Based on clinical record review, and interviews with residents and staff, it was determined that the facility failed to ensure that a licensed registered nurse maintained professional standards of quality care set forth in the Pennsylvania Code Title 49, Professional and Vocational Standards by failing to accurately convey information to the physician about a resident's change in condition that resulted in a delay in treatment for one of four sampled residents. (Resident 1)

Findings include:

Clinical record review revealed that Resident 1 was admitted to the facility on July 30, 2019, and had diagnoses that included atrial fibrillation, cirrhosis, and anemia. According to the resident's advance directives, she did not wish to be resuscitated if her heart stopped, but otherwise made no other decisions about emergency care.

According to the current plan of care, the facility identified that the resident was at risk for abnormal bleeding due to her medications. The care plan indicated that nursing staff was to monitor the resident for abnormal bleeding (e.g. blood in stools), and notify the physician if abnormal bleeding was present.

On January 23, 2020, a nurse noted that the resident was "bleeding from the rectum" and had "significant blood loss." In an interview conducted on February 6, 2020, at 12:00 p.m., the physician stated that the nurse called him to inform him of the bleeding, however informed him that the resident refused hospitalization and was on "comfort measures" (a status where the resident declined most medical care other than pain management). There was no documentation in the clinical record that the resident was on "comfort measures." In an interview conducted on February 6, 2020, at 10:30 a.m., the resident stated that she never refused to go to the hospital.

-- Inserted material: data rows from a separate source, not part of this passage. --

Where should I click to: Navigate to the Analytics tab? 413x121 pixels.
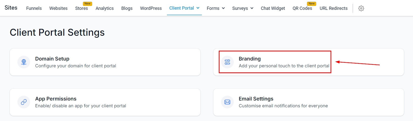(104, 8)
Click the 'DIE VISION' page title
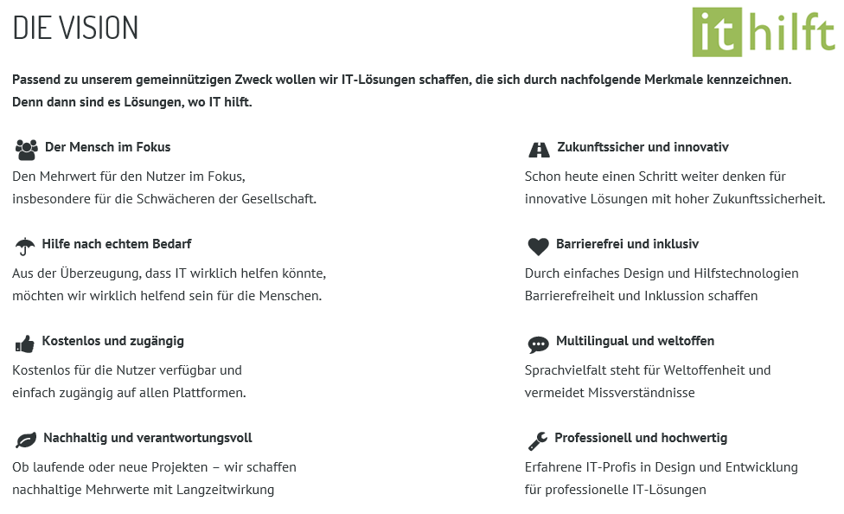 76,28
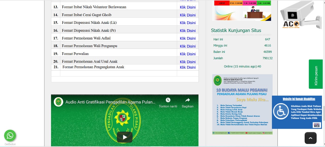Open Klik Disini for Permohonan Wali Pengampu
The image size is (325, 147).
click(x=188, y=46)
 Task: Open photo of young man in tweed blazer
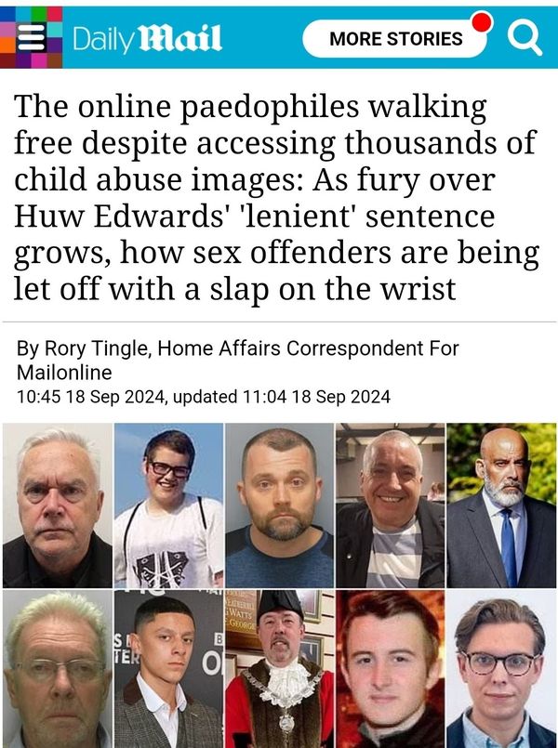pyautogui.click(x=168, y=669)
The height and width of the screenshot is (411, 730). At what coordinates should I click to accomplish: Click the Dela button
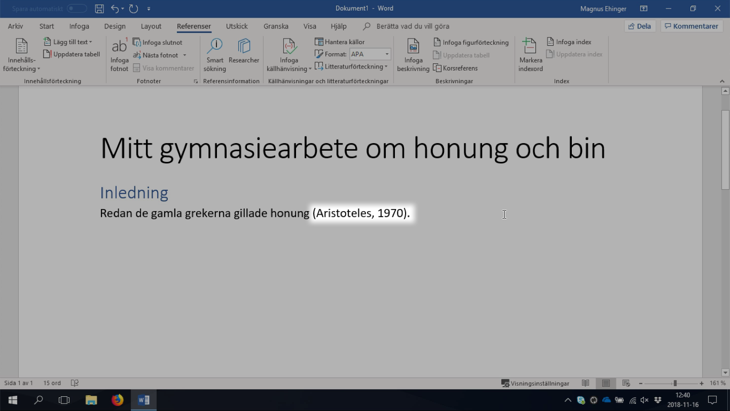[x=640, y=26]
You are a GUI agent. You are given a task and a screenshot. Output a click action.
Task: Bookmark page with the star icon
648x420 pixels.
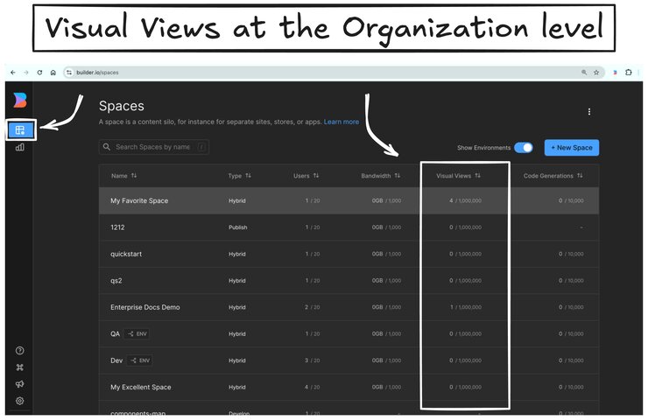coord(596,73)
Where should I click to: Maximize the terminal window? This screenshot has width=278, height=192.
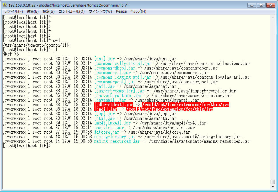(x=261, y=5)
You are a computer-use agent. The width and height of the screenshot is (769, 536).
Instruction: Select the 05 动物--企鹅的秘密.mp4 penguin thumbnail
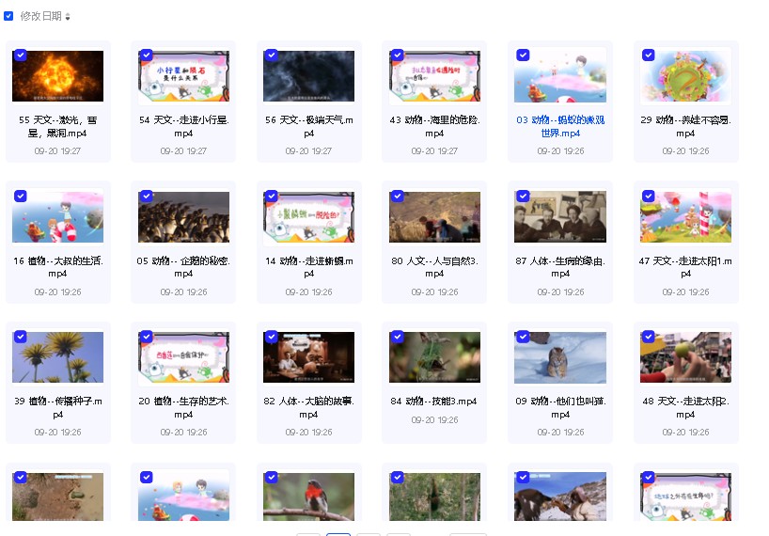click(x=183, y=217)
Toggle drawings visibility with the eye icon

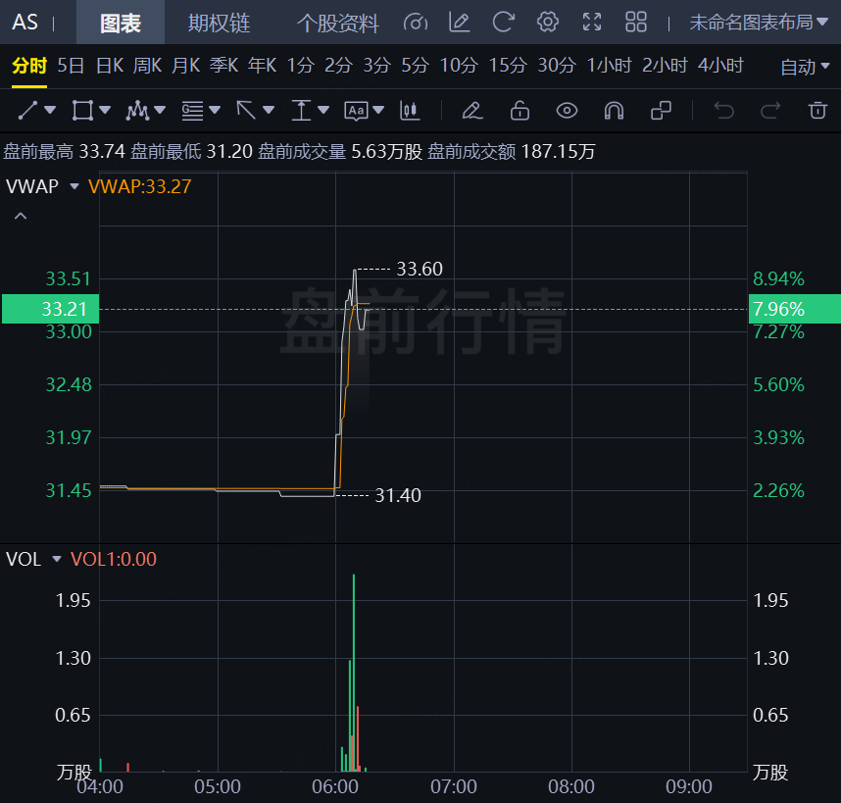(x=567, y=110)
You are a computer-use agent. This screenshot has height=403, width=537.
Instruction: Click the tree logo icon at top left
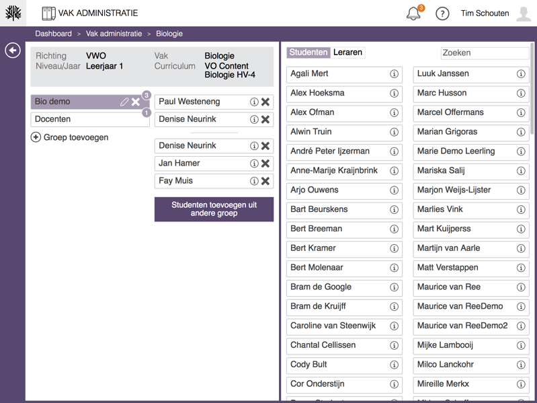coord(13,13)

According to the nurses' notes, the resident was not sent to the hospital until approximately two hours after the onset in symptoms.

In an interview conducted on February 6, 2020, at 12:05 p.m., the Director of Nursing confirmed that the nurse gave the physician inaccurate information, resulting in a two hour delay in treatment at the hospital.

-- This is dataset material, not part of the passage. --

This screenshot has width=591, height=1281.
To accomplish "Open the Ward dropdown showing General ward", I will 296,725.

The facility failed to ensure that the professional standards of nursing conduct was maintained in regards to carrying out nursing care actions which promote, maintain, and restore the well-being of individuals in accordance with Title 49, Professional and Vocational Standards, Department of State, Chapter 21.11(a)(4) Responsibilities of the Registered Nurse.

28 Pa. Code 211.12(d)(1)(5) Nursing Services.
Previously cited 6/28/19



 Plan of Correction - To be completed: 03/16/2020

This Plan of Correction constitutes my written allegation of compliance for the deficiencies cited. However, submission of this Plan of Correction is not an admission that a deficiency exists or that one was cited correctly. This Plan of Correction is submitted to meet requirements established by state and federal law.


1. Resident #1 received care at Acute Care Center and was readmitted to facility post treatment for her GI bleed. POLST and Advanced Directives updated to reflect her current requests regarding hospitalization.
2. Residents currently residing in the facility who have a care plan for Advanced Directives have been updated regarding their resuscitative measures and is consistent with the known desires of and in the best interest of the resident. Updated information has been placed on resident's profile for easy access for appropriate staff members.
3. Admissions Office Social Work, and Nursing have been educated on the following:
- Reviewed Advance Directives/POLST on file along with care plan.
- Have had a conversation with the resident regarding her current desires for treatment.
- Relayed accurate information to the resident's physician regarding her physical status.
- Reviewed with Family members and/or Guardian of Resident's current status and desires regarding treatment.
4. Audits will be completed by the Social Service and/or designee weekly for 4 weeks and then bi-weekly monthly for 3 months until compliance is met. Audits will be presented to QA Committee for efficacy of facility systems and interventions for corrective actions if needed.